All Syria chemical weapons placed under seal: watchdog

The OPCW said earlier that Syria's declared chemical arms production equipment had been completely destroyed.


Afp October 31, 2013
An image taken from Syrian television shows an inspector from the OPCW at work at an undisclosed location in Syria on October 8, 2013. PHOTO: AFP

DAMASCUS: Syria's entire declared stock of chemical weapons has been placed under seal, inspectors said Thursday, as international envoy Lakhdar Brahimi wrapped up a visit to muster support for peace talks.

"All stocks of chemical weapons and agents have been placed under seals that are impossible to break," Organisation for the Prohibition of Chemical Weapons spokesperson Christian Chartier said, adding that the seals were "tamper proof."

"These are 1,000 tonnes of chemical agents (which can be used to make weapons) and 290 tonnes of chemical weapons," Chartier told AFP in The Hague.

The OPCW said earlier that Syria's declared chemical arms production equipment had been completely destroyed.

Inspectors had until Friday to visit all chemical sites and destroy all production and filling equipment in accordance with a timeline laid down by the OPCW and a UN Security Council resolution.

The resolution stating that the arsenal must be destroyed by mid-2014, was agreed by the United States and Russia to avert military strikes on Syria after deadly chemical weapons attacks near Damascus in August.

The West blamed those attacks, which killed hundreds of people, on President Bashar al-Assad's regime, which denied all responsibility, instead blaming the attack on rebels.

Washington said it was "increasingly confident" the chemical arsenal would be eliminated by June 30th of next year.

"Our target dates are ambitious but they are achievable.
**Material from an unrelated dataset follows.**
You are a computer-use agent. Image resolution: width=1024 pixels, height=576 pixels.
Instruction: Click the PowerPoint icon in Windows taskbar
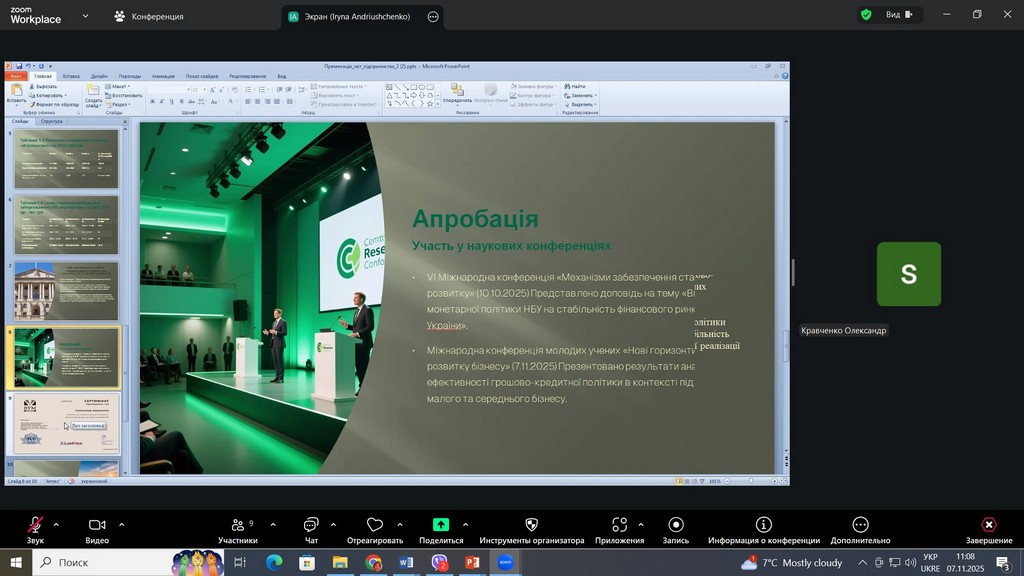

We have the support of the international community," Thomas Countryman, a senior State Department official in charge of non-proliferation issues, told US lawmakers.

OPCW head of field operations, Jerry Smith, told the BBC his team had "personally observed all the destruction activities."

"They are not now in a position to conduct any further production or mixing of chemical weapons."

Smith said inspectors went to all but two of Syria's 23 chemical weapons sites, and that the contents of the last two sites -- in areas considered too dangerous to visit -- had been moved to sites the inspectors did check.

"Therefore we have visited and seen the destruction of all Syria's declared chemical weapons (production) capability," he said.

IHS Jane's Consulting hailed the inspection "milestone" but cautioned that the work was far from over, noting that Syria's entire existing chemical arsenal is still under regime control.

"This is a very hurried process that has significant and real uncertainty associated with it. Only when the weapons are destroyed or removed from Syria will it be complete," IHS Jane's director David Reeths told AFP.

The inspectors' progress report came as Brahimi met in Damascus with opposition members tolerated by the regime, part of a regional tour to garner support for proposed peace talks, dubbed Geneva II. He travels to Beirut on Friday.

The veteran Algerian diplomat has been struggling to persuade a wary regime and an increasingly divided opposition to attend the conference.

On Wednesday, he met Assad for less than an hour, during which the president criticised foreign interference in Syria.

"The Syrian people are the only ones who have the right to decide on Syria's future," state media quoted Assad as telling Brahimi.

Earlier this month, Assad cast doubt on the possibility of his regime attending the Geneva talks, saying he would not negotiate with any group tied to the rebels or to foreign states.

The main opposition National Coalition has said it will refuse to take part in any talks unless Assad's resignation is on the table, and rebel groups have warned participants will be considered traitors.

More than 120,000 people have been killed in the 31-month rebellion against the Assad regime triggered by his bloody crackdown on Arab Spring-inspired democracy protests.

Thousands more have been detained both by the regime and by rebels, and many civilians, including foreign journalists, have gone missing, some abducted by jihadist groups.

One of those kidnapped, Polish photojournalist Marcin Suder, managed to escape his captors and is back home, Poland's foreign ministry said Thursday.

Suder, a 34-year-old freelancer who worked for the Corbis agency and other outlets, was abducted by masked gunmen on July 24 during a raid on a media centre in Saraqeb, in the mainly rebel-held northwestern province of Idlib.

On the battlefield, regime forces advanced in Sfeira, an area near the northern city of Aleppo where the army maintains several arms factories, the Syrian Observatory for Human Rights said.

It also reported a rebel mortar attack on Jaramana, a mixed Christian-Druze suburb of Damascus, that killed two women and wounded several people.